Vegetable- and fruit-growing
No disasters, plenty of disappointment.
Our beloved Keswick Codlin has set a very poor crop of apples – my first thought was bee-less-ness, but I’m sure my husband is right to blame frost. Although the vegetables, a few yards away, are fine, except for four or five decapitated beans. The weather forecast last night, after we got back, mentioned the possibility of frost in highland glens. For a planet in the grip of global warming, it’s rather late in the month.
Some caterpillar has stripped the gooseberries. I love gooseberries, and am useless at growing them. American Gooseberry Mould is the usual enemy. I am also absolutely useless at spring onions, which are meant to be as easy as radishes. They will not grow for me.

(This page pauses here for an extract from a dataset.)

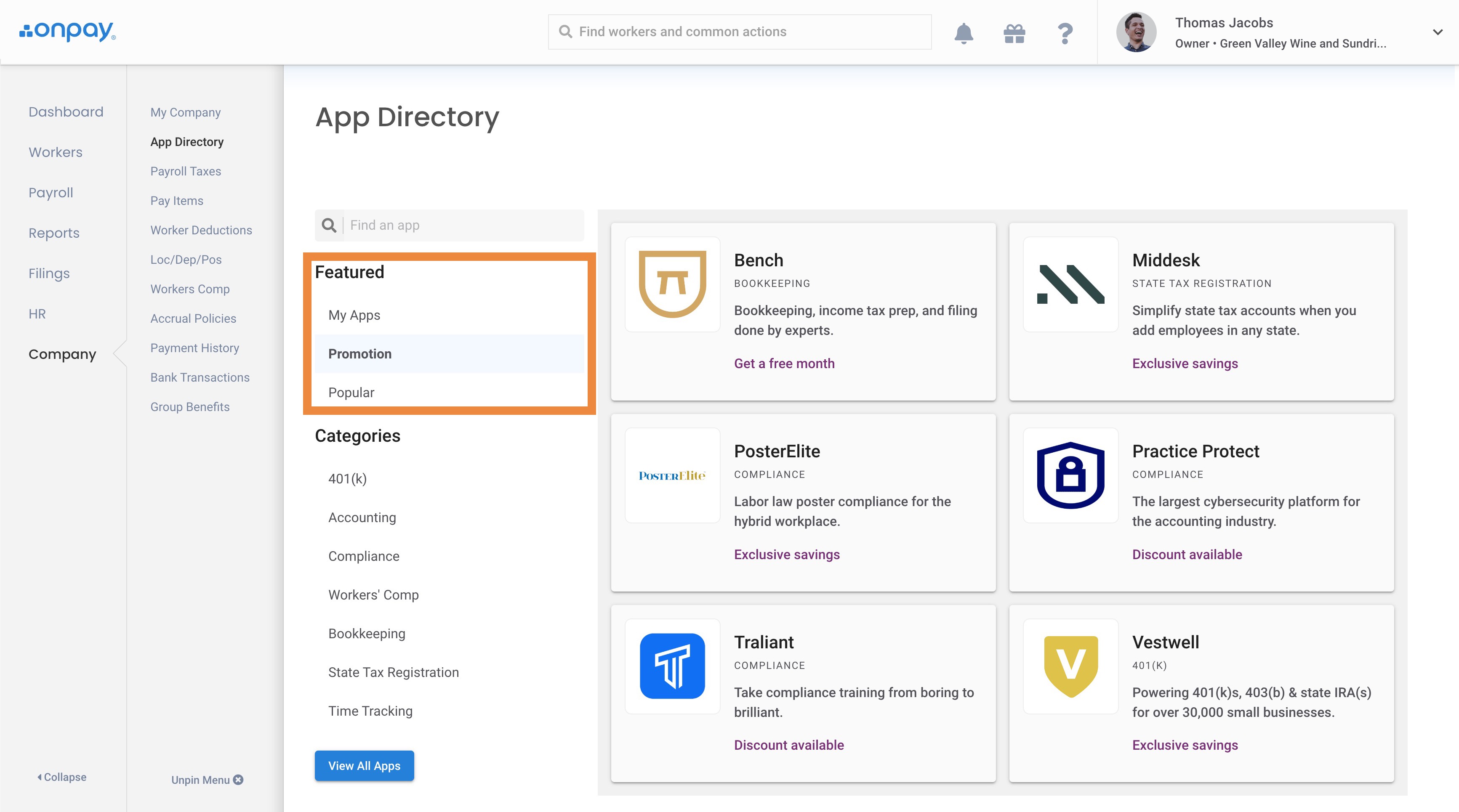The height and width of the screenshot is (812, 1459).
Task: Click the gift rewards icon
Action: click(1014, 33)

Almost everything else is getting on rather nicely. I tasted some orach as I was thinning it, and was pleasantly surprised. Most “unusual” vegetables are somewhat bitter. Orach isn’t, it fact it’s rather interesting.

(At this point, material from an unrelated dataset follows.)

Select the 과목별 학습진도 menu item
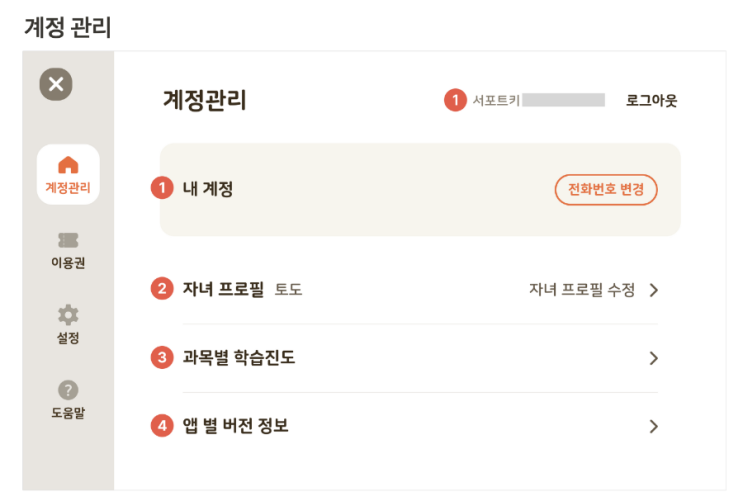The height and width of the screenshot is (501, 743). (x=239, y=358)
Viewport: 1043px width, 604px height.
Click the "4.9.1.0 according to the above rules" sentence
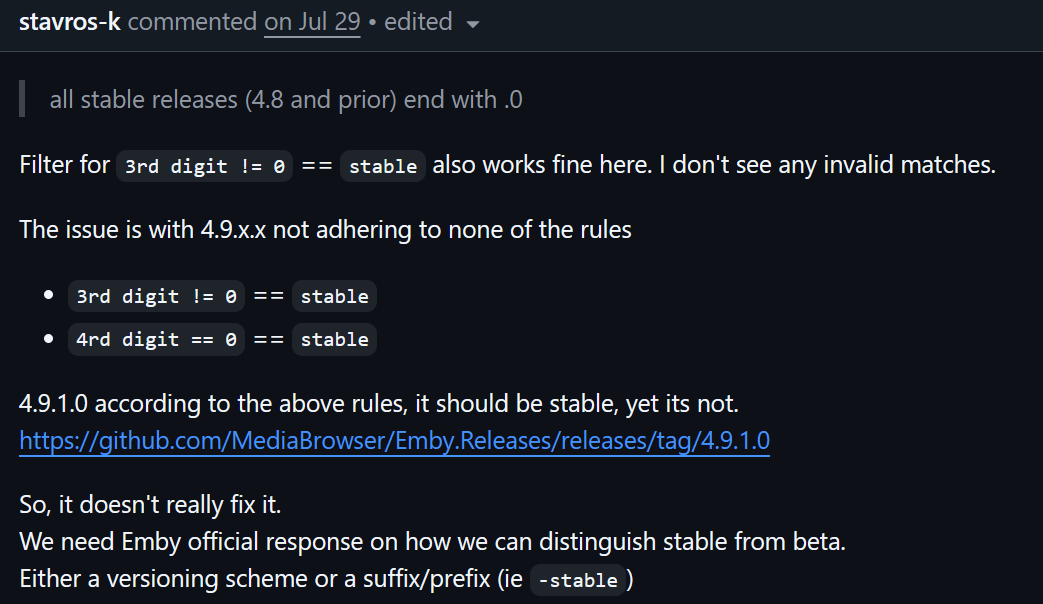pos(378,405)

The greyish leaf behind the lettuce is an opium poppy. They alight on cultivated land as unbidden and as enthusiastic as pussy cats seeking a lavatory. I have pulled up dozens, but I always leave a few because they are so beautiful.
Sorrel is doing splendidly, and I am ready to venture on a sauce. I wondered whether to bring some back here, but the weekend promises to be mildly fraught, so I decided in favour of taking north next time whatever is to be coated with the sauce.

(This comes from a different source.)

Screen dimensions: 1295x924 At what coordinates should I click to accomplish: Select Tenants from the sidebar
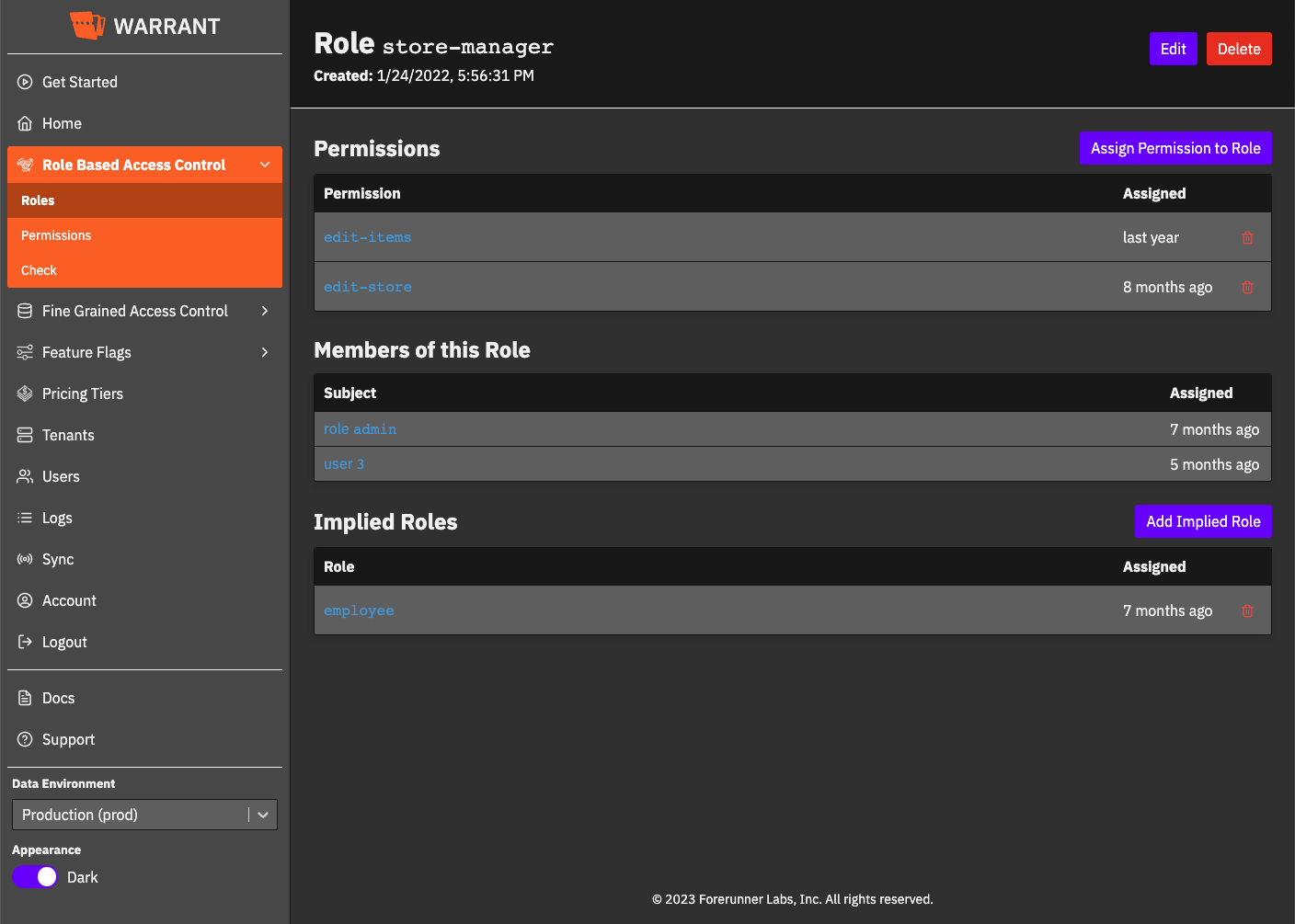coord(68,436)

I’m within four or five rounds of finishing the ribbing of the Araucania rugby shirt. I probably said that last time.
Here in Edinburgh, I discovered last night that I had ribbed too far on the front of the dinosaur sweater, on too many stitches. I had cast on the number I was supposed to have after the post-ribbing increase row. This is typical of the slapdash way I have approached this entire project. I ripped it out and started again, and am now starting the pattern band underneath the first set of dinosaurs.
Today's knitting will be severly curtailed by the need to put in an appearance at the annual Dr*mmond Pl*ce Garden Party, unless the Good Lord gets me off with rain again this year.
The need for the swallowtail coat of a beautiful blue has been postponed from early October to a vague Somewhat Later. Maybe I’ll slip in a month of Princess-knitting when these blasted lizards are finished.